EN FR
EN FR


Section: New Results

Integration of High Performance Computing and Data Analytics

New results on the topic Integration of High Performance Computing and Data Analytics are related to compression [15], automatic data extraction for in situ processing [14], in transit sensitivity analysis [16] and management of heterogeneous HPC and BigData workloads [21]. We detail the two last here.

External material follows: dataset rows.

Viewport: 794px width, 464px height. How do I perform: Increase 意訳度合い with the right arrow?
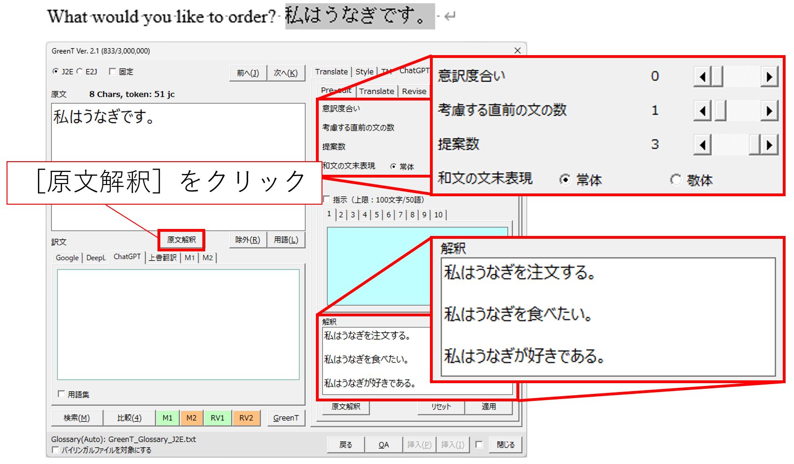pyautogui.click(x=769, y=77)
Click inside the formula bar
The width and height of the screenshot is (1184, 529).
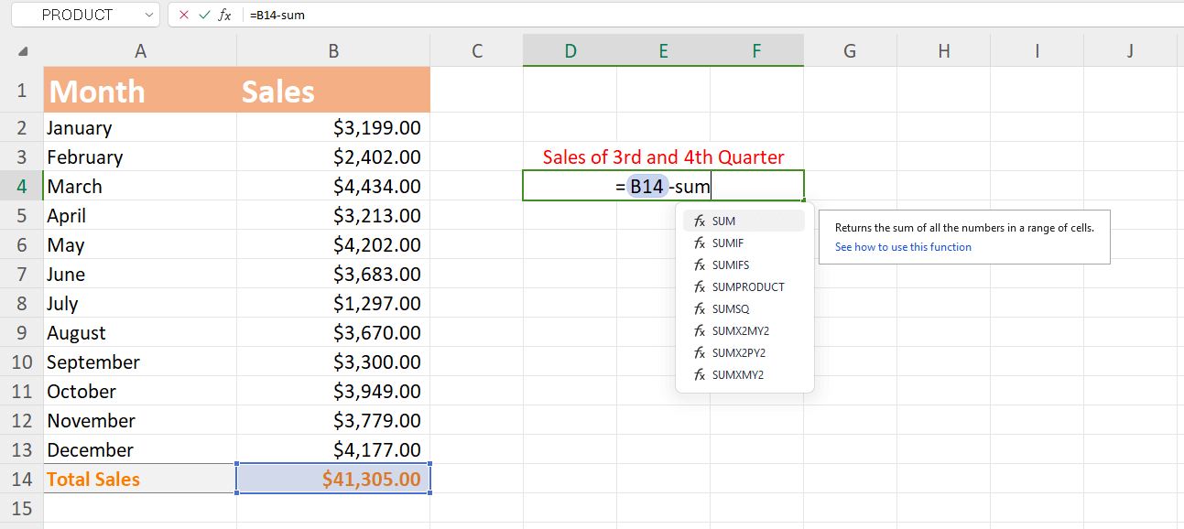click(x=366, y=15)
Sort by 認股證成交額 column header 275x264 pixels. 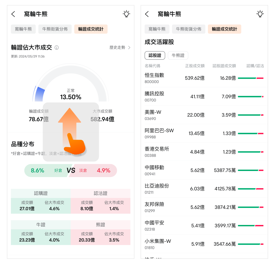tap(224, 66)
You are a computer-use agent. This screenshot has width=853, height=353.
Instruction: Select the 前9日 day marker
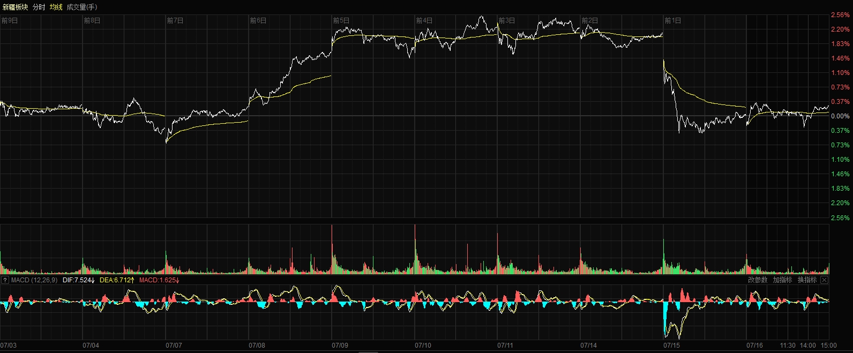pos(10,20)
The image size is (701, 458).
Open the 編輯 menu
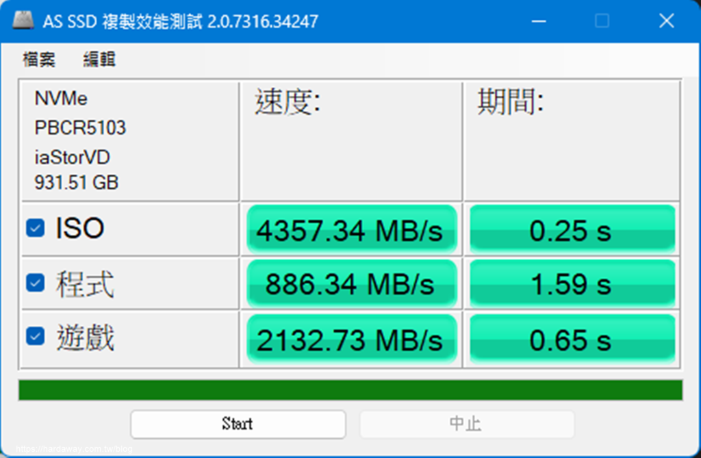[101, 60]
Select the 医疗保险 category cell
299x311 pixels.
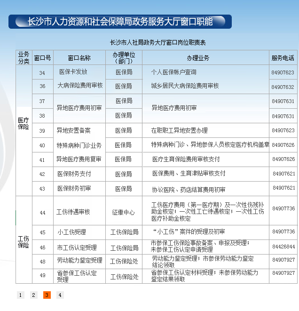[24, 124]
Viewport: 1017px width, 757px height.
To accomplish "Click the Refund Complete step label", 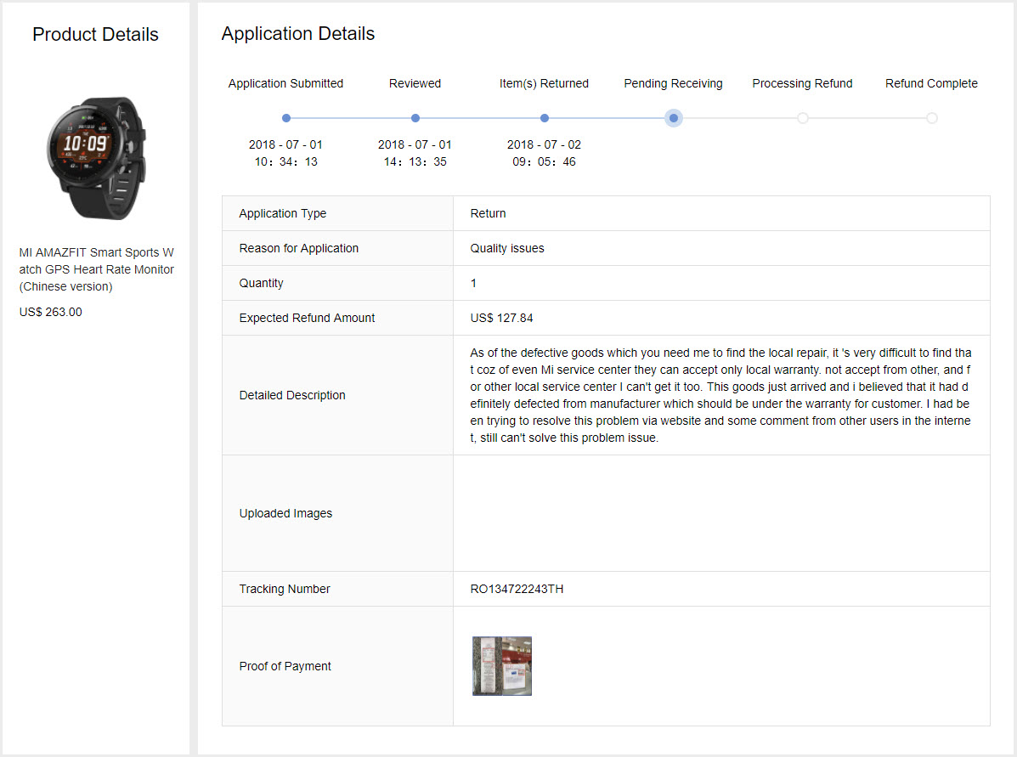I will (931, 83).
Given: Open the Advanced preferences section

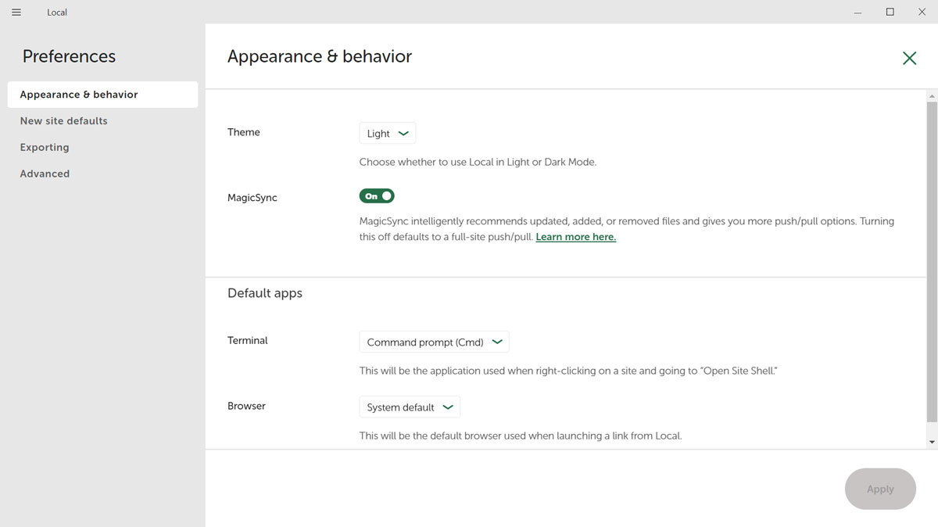Looking at the screenshot, I should tap(45, 174).
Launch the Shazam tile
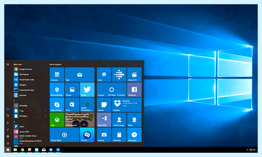Image resolution: width=262 pixels, height=157 pixels. click(x=87, y=135)
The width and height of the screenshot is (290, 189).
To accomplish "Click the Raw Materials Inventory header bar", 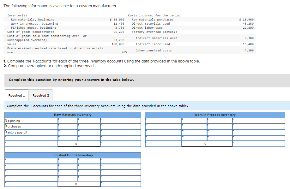I will point(73,115).
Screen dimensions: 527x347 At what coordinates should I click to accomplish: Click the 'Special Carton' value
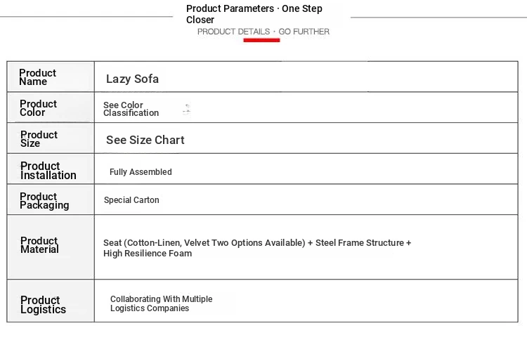131,200
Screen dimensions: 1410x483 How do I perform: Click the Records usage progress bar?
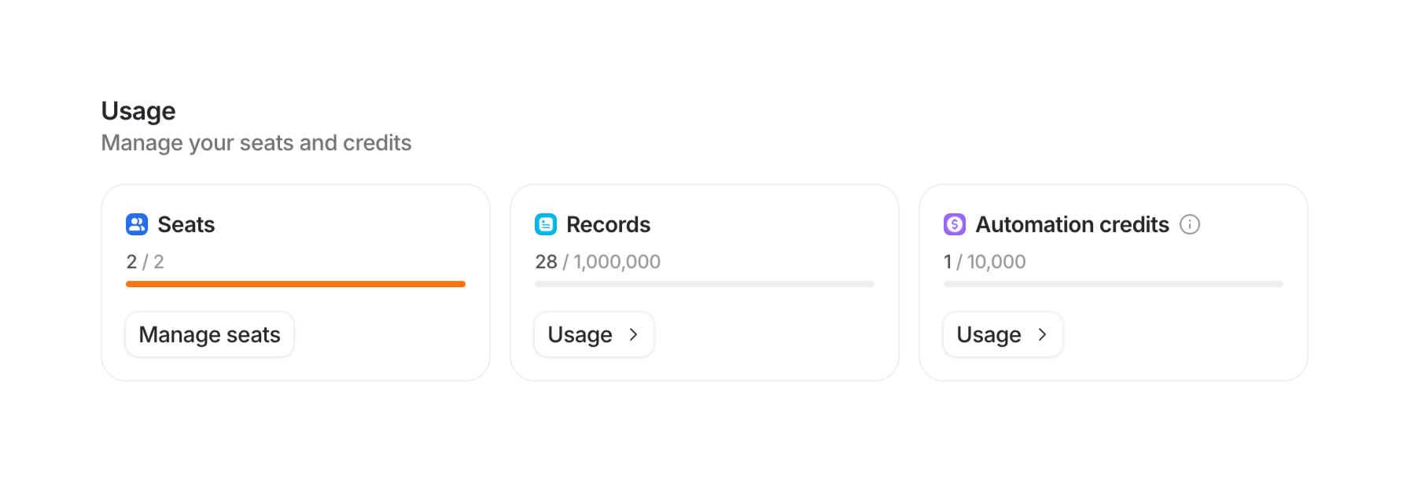click(704, 284)
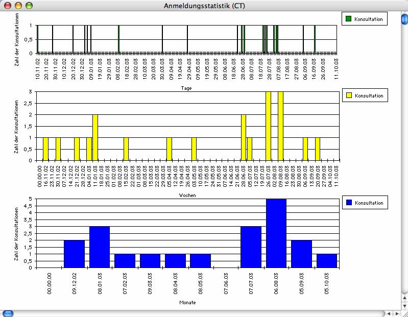Click the green daily bar near 08.02.03
The height and width of the screenshot is (317, 408).
click(x=118, y=39)
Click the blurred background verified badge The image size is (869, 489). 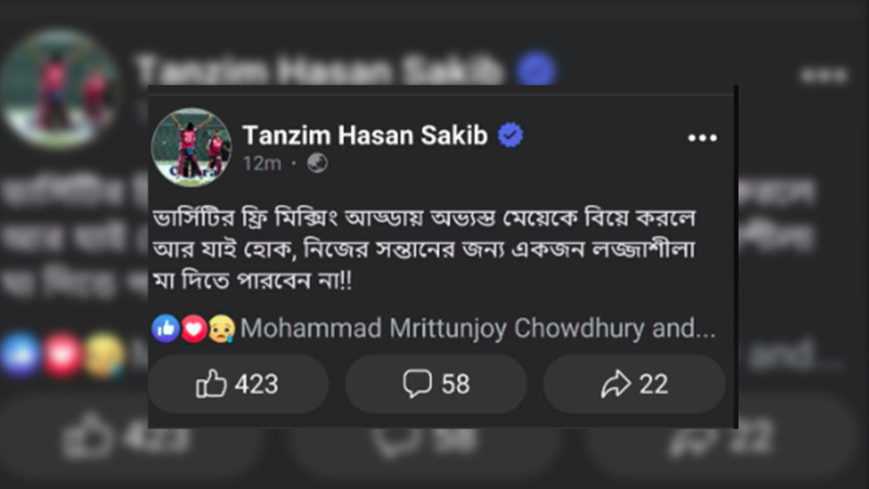536,70
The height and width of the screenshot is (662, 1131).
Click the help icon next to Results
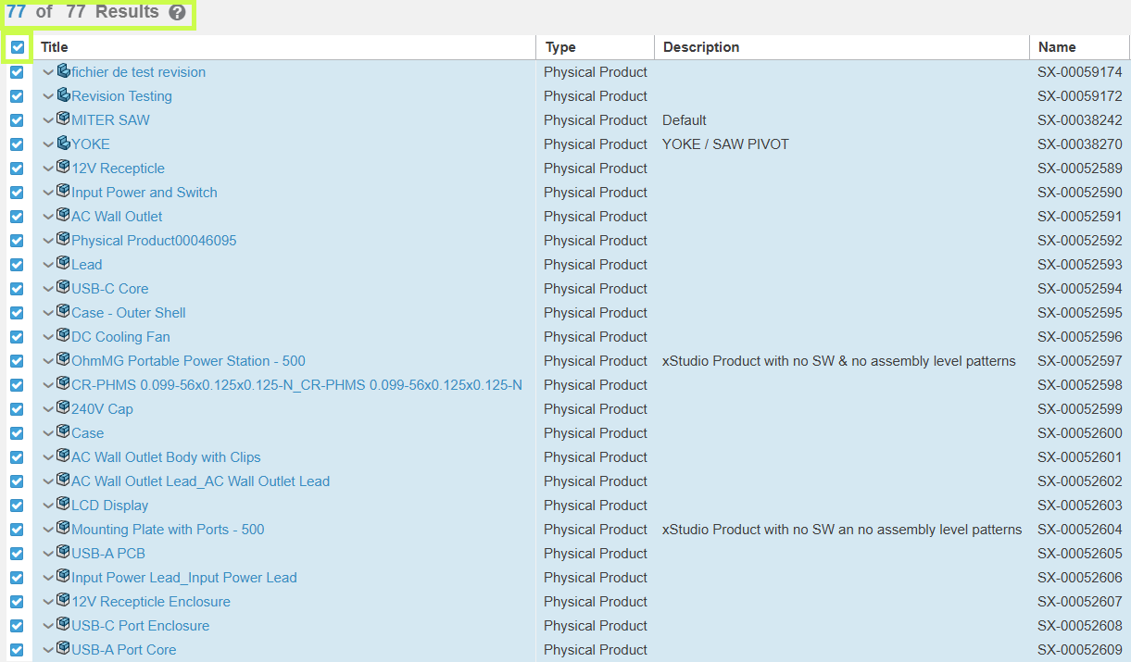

  • Large Scale In Transit Sensitivity Analysis Avoiding Intermediate Files [16]. Global sensitivity analysis is an important step for analyzing and validating numerical simulations. One classical approach consists in computing statistics on the outputs from well-chosen multiple simulation runs. Simulation results are stored to disk and statistics are computed postmortem. Even if supercomputers enable to run large studies, scientists are constrained to run low resolution simulations with a limited number of probes to keep the amount of intermediate storage manageable. In this paper we propose a file avoiding, adaptive, fault tolerant and elastic framework that enables high resolution global sensitivity analysis at large scale. Our approach combines iterative statistics and in transit processing to compute Sobol' indices without any intermediate storage. Statistics are updated on-the-fly as soon as the in transit parallel server receives results from one of the running simulations. For one experiment, we computed the Sobol' indices on 10M hexahedra and 100 timesteps, running 8000 parallel simulations executed in 1h27 on up to 28672 cores, avoiding 48TB of file storage. Based on this work we open sourced the associated framework called Melissa (https://melissa-sa.github.io).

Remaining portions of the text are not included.